For the Rumpledepthumps, you’ll need:

  • 6 cups of diced potato (I like a mix of floury and waxy; leave some of the waxy potatoes unpeeled. If you are a baked potato fan, by all means, leave some of the flour potatoes unpeeled), cooked until tender (save some of the cooking water) and mashed with:
  • 2 TBS/25g butter or oil
  • 2 oz/125g cottage cheese (large curd is best)
  • 1 cup / 250 g mild white cheese (Monterey Jack or, in the Southern Hemisphere, Egmont works great here)
  • 1 TBS Dijon or coarse ground mustard
  • 1 large bunch of kale, preferably lacinato or blue / Russian, braised as per above (Curly kale is hard to cut into ribbons, but if that is all you have, you can chop it fairly fine — in this case, you’ll need to wash it first.
  • ½ medium head of cauliflower, broken into small flowerets and lightly steamed
  • 1 large or 2 small leeks, julienned or thinly sliced and sautéed in butter or olive oil until it is translucent. For a slightly sweeter, richer flavor, you can let the leeks caramelize a bit.
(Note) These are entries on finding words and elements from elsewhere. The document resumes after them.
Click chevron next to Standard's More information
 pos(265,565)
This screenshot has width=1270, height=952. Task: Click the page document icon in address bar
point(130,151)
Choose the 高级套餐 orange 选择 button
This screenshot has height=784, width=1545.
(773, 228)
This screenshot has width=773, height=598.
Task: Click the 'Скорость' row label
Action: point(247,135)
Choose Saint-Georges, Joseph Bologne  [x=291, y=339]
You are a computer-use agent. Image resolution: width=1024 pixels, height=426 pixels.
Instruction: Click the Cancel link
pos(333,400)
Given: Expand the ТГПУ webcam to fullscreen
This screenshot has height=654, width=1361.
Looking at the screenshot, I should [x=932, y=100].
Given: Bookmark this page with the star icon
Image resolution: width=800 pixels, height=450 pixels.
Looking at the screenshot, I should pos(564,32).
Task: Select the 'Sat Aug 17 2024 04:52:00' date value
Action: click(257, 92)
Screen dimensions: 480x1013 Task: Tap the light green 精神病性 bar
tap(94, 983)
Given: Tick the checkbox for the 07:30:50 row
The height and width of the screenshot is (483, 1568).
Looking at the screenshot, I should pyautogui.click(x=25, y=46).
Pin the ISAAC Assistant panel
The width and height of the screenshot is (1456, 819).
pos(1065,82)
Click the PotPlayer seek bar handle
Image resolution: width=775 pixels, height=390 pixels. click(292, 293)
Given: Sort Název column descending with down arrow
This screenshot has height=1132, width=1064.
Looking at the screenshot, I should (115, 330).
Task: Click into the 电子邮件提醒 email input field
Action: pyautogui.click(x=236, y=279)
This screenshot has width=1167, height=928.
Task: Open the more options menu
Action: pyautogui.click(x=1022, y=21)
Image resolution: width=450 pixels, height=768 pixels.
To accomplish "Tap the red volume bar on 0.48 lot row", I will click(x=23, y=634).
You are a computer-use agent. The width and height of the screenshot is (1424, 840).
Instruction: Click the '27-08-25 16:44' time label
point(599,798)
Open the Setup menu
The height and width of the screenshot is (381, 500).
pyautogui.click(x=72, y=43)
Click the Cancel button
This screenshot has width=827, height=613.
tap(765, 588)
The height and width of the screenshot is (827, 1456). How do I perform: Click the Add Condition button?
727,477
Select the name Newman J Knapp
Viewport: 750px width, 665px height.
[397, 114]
Mix the Kale, cauliflower, and leeks together with the mashed potatoes/cheeses; add a bit of potato cooking water or braising liquid if it seems dry.

Turn the whole yummy, gooey mess into a buttered 2qt/ 1.8 l casserole. Dot with a little more butter or olive oil, sprinkle with about  1 oz / 25g of shredded parmesan.

Bake in a 350F/180C oven until it’s piping hot and the cheese is lightly brown. That will take about 15 minutes if everything is fresh off the stove. Longer if it has cooled. This is even better assembled a few hours (or even a day) ahead. The flavors blend nicely, that way. It will take longer to reheat, and you’ll want to start off with it covered with foil: say, 15 minutes with foil, and 15 minutes without.

For a vegan/dairy free version, you can make a cream sauce for the kale:

  • Heat 2 cups of vegetable stock until it’s hot but not boiling (2 minutes on high in the microwave)
  • sauté a small shallot or 1/2 a small oinion, finely chopped, in 3 TBS olive oil or margarine (if you must) until translucent.
  • Whisk in 2 TBS regular flour and 2 TBS nutritional yeast and cook, stirring constantly, for a couple of minutes. It should be the consistency of wet sand.
  • Pour in the vegetable stock all at once and whisk like crazy until it is smooth. Then, bring it to a simmer and cook for a few minutes to let it thicken.

Add the creamy sauce to the kale, leave the cheese out of the potatoes (they might need some extra cooking water to get smooth), and proceed with the rest of the process. This version is good topped with a handful of whole wheat breadcrumbs and some finely chopped walnuts tossed with some olive oil and your favourite chopped herbs (rosemary, thyme, and chives are nice)– these will get nice and toasty while the Rumpledethumps bake.